There was recent media buzz when Dr. Fauci reported preliminary results from the Adaptive COVID-19 Treatment Trial, or ACTT). It showed that patients who got the drug improved on average 4 days faster (15 vs 11d). The was a mortality benefit but this was not statistically significant. They have just finished the trial and the final publication is being worked on. Keep in mind, Dr. Fauci reported this from the oval office. Anything presented in the presence of politicians is a political move not a scientific one.
This trial will need to be put in the context of another recenta randomized, double blind placebo-controlled trial of 236 patients in China of remdesivir in severe COVID-19 looking for clinical improvement in disease severity or faster discharge. This trial design was excellent but ynfortunately they found no benefit of remdesivir in any measurements of clinical benefit or viral load.

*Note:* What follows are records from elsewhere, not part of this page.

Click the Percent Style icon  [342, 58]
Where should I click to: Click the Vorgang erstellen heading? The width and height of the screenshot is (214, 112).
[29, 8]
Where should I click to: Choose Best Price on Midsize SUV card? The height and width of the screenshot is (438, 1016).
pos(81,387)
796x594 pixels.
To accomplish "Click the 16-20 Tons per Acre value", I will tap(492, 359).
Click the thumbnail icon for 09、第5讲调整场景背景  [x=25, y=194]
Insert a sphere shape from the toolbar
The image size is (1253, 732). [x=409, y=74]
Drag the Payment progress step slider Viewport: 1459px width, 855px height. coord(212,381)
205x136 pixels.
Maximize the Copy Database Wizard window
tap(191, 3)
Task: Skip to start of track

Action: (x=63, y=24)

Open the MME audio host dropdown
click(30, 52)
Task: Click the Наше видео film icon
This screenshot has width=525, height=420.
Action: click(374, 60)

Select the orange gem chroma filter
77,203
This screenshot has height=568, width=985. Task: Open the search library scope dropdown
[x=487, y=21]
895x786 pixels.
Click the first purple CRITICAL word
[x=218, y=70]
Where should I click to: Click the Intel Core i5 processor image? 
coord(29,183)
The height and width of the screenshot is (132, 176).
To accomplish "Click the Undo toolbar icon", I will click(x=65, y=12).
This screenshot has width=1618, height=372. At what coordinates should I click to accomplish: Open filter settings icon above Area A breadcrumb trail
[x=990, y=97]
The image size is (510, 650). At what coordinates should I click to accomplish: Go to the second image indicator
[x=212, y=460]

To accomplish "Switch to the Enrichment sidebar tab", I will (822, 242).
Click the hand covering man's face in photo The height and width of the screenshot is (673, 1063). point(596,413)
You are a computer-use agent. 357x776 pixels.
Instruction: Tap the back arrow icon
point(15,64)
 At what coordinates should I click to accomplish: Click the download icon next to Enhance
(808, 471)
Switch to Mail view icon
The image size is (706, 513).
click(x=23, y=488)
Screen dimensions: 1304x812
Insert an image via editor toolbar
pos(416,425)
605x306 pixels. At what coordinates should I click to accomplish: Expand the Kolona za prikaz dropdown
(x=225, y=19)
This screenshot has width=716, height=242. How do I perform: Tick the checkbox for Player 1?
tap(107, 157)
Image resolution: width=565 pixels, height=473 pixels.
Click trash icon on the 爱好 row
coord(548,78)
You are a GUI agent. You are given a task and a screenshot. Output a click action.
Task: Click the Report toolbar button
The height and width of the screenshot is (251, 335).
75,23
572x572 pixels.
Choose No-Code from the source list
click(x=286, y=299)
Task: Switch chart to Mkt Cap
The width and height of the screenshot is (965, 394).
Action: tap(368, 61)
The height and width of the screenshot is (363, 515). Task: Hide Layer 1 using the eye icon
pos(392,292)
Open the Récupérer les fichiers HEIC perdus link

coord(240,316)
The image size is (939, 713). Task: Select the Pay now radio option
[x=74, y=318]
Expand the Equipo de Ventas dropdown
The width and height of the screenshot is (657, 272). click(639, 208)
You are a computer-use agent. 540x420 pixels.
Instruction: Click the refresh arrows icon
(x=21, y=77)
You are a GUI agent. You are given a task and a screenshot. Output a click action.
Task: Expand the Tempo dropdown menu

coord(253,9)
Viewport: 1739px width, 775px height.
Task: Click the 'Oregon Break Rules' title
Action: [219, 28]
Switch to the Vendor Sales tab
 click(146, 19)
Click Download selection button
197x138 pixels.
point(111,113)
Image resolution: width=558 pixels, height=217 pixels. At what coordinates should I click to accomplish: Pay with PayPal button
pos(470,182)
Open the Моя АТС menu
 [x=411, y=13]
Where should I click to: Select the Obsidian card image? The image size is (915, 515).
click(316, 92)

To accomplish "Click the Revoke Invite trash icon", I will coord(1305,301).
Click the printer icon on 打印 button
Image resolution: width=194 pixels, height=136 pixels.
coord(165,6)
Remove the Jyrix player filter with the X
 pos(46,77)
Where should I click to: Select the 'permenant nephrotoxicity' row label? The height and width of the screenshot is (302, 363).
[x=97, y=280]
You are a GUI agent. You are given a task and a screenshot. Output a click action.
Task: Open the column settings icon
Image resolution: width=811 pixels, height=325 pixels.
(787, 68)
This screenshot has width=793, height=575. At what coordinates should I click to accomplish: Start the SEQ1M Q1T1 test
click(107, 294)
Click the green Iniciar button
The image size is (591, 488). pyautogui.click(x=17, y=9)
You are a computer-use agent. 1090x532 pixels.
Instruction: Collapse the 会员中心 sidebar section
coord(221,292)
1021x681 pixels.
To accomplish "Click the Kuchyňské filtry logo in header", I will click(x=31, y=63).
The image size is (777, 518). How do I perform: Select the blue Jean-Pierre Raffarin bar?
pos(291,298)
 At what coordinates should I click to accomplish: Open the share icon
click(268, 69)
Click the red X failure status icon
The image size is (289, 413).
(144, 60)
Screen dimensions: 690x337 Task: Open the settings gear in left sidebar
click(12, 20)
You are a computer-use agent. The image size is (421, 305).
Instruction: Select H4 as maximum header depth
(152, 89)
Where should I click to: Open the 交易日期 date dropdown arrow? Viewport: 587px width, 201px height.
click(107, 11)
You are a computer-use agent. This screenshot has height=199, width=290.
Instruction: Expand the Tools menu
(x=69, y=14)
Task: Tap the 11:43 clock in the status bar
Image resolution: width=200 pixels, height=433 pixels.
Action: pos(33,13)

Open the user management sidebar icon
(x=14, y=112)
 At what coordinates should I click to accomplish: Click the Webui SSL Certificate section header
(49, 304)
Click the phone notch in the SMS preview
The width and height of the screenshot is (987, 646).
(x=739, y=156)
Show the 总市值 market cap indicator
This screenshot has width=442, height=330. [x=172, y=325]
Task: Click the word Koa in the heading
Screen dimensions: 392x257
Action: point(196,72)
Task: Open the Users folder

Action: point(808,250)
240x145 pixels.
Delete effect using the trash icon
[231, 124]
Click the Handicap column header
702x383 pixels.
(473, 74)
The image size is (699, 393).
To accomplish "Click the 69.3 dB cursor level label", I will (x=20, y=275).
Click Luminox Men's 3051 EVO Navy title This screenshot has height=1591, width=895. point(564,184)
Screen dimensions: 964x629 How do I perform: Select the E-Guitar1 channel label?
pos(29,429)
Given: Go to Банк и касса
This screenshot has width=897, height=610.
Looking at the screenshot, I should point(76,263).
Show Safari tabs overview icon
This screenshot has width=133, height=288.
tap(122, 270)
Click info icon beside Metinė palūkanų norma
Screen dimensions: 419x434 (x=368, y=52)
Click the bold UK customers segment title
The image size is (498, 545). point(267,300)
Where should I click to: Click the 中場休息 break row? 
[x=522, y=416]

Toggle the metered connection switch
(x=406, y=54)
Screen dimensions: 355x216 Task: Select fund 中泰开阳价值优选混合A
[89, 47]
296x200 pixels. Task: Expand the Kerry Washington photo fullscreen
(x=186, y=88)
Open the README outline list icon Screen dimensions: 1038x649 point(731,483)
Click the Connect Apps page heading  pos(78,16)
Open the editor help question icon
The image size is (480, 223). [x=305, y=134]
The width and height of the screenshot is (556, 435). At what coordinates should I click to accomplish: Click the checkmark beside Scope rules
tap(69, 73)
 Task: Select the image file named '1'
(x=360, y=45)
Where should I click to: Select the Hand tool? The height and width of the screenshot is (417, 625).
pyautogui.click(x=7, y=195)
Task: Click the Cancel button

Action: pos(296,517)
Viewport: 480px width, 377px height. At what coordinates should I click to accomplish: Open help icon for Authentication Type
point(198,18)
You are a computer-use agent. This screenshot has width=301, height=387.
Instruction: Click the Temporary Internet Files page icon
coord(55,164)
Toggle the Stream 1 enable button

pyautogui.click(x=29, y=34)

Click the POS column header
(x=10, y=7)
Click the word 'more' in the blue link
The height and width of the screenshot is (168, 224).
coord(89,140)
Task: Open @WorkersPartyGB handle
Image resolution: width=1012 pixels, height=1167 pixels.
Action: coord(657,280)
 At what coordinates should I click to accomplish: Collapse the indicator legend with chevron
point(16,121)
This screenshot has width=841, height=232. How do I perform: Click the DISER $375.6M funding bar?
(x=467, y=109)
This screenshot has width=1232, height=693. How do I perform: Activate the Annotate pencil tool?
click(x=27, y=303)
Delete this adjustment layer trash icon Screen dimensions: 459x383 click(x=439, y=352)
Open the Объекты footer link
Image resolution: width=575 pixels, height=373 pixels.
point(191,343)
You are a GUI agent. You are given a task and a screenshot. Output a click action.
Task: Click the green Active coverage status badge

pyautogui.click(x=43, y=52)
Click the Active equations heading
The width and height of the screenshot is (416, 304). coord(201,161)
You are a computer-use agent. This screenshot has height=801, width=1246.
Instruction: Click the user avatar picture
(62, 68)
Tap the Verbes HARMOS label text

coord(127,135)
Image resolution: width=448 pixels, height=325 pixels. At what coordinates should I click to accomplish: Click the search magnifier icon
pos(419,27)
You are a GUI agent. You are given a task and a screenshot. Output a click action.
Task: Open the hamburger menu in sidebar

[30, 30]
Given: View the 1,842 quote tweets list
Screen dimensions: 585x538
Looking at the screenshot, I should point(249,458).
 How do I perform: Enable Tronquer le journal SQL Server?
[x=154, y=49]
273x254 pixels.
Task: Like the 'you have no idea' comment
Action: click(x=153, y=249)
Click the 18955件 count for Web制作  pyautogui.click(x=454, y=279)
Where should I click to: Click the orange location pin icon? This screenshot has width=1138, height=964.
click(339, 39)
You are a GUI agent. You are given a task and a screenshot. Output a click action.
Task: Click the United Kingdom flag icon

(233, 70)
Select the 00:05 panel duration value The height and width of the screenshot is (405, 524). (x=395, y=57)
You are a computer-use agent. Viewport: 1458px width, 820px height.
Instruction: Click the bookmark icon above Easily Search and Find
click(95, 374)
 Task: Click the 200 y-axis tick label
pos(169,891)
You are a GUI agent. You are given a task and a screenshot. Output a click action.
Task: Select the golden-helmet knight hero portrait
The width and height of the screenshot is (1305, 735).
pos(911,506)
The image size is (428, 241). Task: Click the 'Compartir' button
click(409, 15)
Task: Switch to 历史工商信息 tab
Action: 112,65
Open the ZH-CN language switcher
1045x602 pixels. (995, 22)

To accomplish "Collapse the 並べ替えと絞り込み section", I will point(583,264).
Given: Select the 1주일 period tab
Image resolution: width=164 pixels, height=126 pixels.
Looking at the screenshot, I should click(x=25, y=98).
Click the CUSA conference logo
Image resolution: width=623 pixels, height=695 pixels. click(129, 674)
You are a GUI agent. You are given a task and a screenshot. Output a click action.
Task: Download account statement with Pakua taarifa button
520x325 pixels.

This does not mean the remdesivir is not beneficial. The patients in these trials had severe disease. Since this drug blocks replication of the virus it may only be effective early on. Once the disease has become severe the horse is out of the barn and slowing down viral replication will not be expected to be beneficial. This is a similar story to what was seen with the influenza drug Tamiflu. It too is only beneficial when given early on and its benefits are not dramatic.
Unfortunately this is how things usually go. Early data shows promise and everyone gets excited but it usually comes from poor quality research. Subsequent data shows no benefit or a benefit that is not nearly as great as previously thought. I think this will be the case with remdesivir. It may be beneficial and we probably will use it but it will not be the magic bullet we all are hoping for. We’ll have to see the results of the ACTT. I am skeptical but there’s always hope.